The effects of smoking on endonasal geometry and airflow remain largely unknown. Our study examined the relationship between smoking status and objective measures of nasal cavity dimensions, nasal congestion, and nasal airflow, using acoustic rhinometry (AR) and peak nasal inspiratory flow (PNIF). Cross-sectional study. Included in the study were 2,523 consecutive patients referred for evaluation of chronic nasal or sleep-related complaints. Smoking history was recorded, and AR and PNIF were measured at baseline and after decongestion of the nasal mucosa.

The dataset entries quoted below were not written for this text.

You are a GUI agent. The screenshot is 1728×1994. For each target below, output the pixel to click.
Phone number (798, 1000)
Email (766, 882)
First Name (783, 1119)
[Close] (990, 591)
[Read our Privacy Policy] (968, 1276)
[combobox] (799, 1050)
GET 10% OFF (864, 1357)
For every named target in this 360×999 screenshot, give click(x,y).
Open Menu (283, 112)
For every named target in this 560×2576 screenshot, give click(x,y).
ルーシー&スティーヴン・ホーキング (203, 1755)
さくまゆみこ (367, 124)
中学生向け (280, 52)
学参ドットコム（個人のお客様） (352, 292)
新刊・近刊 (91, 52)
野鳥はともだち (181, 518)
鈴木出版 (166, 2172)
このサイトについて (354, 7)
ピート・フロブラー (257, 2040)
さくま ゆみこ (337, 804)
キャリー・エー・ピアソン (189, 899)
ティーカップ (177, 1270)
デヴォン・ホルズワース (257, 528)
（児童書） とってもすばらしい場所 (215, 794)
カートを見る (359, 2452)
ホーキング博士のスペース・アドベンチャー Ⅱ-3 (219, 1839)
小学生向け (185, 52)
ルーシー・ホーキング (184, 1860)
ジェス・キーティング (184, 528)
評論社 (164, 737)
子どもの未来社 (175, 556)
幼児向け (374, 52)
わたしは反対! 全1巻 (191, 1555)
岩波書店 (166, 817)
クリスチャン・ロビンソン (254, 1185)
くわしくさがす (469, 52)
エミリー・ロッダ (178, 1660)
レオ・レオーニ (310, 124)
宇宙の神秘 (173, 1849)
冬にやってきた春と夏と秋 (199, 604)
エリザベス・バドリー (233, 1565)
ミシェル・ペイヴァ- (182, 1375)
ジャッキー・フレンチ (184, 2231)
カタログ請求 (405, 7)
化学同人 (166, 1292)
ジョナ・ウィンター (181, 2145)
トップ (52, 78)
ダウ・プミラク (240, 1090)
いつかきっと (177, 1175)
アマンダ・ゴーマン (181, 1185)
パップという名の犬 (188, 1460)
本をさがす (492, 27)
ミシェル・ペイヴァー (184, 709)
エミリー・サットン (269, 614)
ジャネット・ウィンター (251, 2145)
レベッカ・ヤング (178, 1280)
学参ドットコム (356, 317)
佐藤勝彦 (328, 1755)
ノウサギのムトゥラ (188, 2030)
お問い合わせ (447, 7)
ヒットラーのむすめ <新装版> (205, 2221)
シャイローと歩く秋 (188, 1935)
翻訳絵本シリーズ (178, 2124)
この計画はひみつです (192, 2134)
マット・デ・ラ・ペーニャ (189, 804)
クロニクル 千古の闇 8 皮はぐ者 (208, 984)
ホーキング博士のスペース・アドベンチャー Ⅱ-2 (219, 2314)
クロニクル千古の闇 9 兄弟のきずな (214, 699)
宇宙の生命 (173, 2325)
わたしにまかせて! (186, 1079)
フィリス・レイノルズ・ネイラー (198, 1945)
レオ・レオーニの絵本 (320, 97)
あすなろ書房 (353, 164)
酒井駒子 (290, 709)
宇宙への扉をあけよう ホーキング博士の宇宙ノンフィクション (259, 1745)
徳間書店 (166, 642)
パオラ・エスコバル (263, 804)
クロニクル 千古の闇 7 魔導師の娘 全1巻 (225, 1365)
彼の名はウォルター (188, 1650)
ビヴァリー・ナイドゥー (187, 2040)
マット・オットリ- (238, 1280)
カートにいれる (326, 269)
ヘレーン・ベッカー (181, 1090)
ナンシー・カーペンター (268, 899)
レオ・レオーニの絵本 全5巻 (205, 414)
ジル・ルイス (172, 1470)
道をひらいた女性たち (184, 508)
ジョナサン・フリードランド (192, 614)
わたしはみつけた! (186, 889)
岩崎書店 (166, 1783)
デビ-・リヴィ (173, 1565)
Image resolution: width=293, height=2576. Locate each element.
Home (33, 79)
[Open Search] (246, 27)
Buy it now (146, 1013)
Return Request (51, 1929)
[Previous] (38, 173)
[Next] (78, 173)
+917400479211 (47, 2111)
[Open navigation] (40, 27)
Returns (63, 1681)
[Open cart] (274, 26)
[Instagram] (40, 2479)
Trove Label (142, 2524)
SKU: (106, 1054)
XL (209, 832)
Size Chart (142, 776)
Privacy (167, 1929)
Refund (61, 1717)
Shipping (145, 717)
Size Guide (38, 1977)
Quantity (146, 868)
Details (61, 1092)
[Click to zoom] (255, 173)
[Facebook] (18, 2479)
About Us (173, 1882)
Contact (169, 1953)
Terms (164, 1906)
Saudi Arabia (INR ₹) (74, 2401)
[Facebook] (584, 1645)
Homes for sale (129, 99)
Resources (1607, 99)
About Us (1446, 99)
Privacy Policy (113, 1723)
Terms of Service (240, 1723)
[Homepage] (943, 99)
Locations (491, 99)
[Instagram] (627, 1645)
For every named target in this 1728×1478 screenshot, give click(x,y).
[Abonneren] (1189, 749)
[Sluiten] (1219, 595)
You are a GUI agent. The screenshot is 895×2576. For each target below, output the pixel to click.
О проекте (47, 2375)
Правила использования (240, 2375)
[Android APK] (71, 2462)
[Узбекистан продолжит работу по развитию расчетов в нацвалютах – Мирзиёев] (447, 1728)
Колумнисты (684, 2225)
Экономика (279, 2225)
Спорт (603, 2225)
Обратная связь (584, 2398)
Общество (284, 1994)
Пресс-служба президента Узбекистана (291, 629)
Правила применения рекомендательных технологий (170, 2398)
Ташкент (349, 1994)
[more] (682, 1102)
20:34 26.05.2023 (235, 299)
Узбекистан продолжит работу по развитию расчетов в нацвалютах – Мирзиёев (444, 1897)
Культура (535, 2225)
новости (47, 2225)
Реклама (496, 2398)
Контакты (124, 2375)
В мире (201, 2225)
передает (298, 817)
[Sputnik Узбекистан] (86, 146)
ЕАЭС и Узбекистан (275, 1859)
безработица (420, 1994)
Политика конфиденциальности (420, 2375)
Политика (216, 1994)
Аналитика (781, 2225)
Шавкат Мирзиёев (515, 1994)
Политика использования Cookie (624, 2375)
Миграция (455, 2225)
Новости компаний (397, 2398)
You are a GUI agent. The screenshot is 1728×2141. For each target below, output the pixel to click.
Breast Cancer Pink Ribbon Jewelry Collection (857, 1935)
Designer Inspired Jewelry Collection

Minimal cross-sectional areas (MCA), nasal cavity volumes (NCV), and PNIF, as well as quantified reversible mucosal congestion based on nasal congestion indexes (NCI) were analyzed to reveal possible associations with smoking status. Linear and logistic regressions were applied adjusting for possible confounders. Smokers exhibited lower values of MCA, NCV, and PNIF than nonsmokers, both at baseline and after decongestion. Further, smokers had a lower decongestive capacity of the nasal mucosa, reflected by lower NCI for AR measures. Cigarette consumption, expressed as either pack-years or cigarettes smoked per day, showed a similar inverse relationship with the rhinometric measures even though a linear dose-response relationship could not be established. We have clearly demonstrated that smokers exhibit lower MCA and NCV, achieve lower PNIF values, and have a less-compliant nasal mucosa than nonsmokers. Our results are unique, and provide evidence that smoking has adverse effects on the nasal airway, possibly due to mucosal inflammation. This might have further implications because altered nasal function could compromise the lower airways.